The distinction between these two modes of representation can be seen clearly in the sector of the model dealing with protein synthesis. Ribosomes, the large organelles where proteins are assembled, are represented as individuals; each ribosome has its own identity and history. Within the computer program, a separate block of memory is allocated to each ribosome. But the program has no representation for individual molecules of amino acids, the subunits that are linked together to form a protein. Instead the model merely keeps track of the quantity of each type of amino acid. There’s a variable for counting all the alanine molecules, another variable for the lysines, and so on.

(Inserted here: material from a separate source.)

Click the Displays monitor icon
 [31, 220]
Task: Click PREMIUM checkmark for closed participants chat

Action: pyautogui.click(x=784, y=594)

The WholeCell model is divided into 28 process modules, which correspond to major cellular activities such as replication of the genome, synthesis of protein and repair of damaged DNA. In addition, 16 data structures called state variables record the current status of various subsystems at every instant. The program begins by initializing the state variables to values appropriate to a “newborn” cell, just after cell division. Next, all 28 of the process modules are run for one second of simulated time. At the end of this interval the state variables are updated with the results of the calculations, and then the cycle repeats. The simulation continues until the cell completes its growth and divides. For M. genitalium this generation time is typically nine hours, or roughly 32,000 repetitions of the simulation loop. Running time for the program is about the same as the generation time.
The program is written in MATLAB. Source code is available on the project web page at http://wholecell.stanford.edu, along with a knowledge base of quantitative information that went into building the model.
Together with Covert, the principal authors of the software are Jonathan R. Karr and Jayodita C. Sanghvi, who are both graduate students in Covert’s group. The model is described in a report published last July in Cell; the authors, in addition to Karr, Sanghvi and Covert, are Derek N. Macklin, Miriam V. Gutschow, Jared M. Jacobs and Benjamin Bolival Jr. of Stanford and Nacyra Assad-Garcia and John I. Glass of the Venter Institute.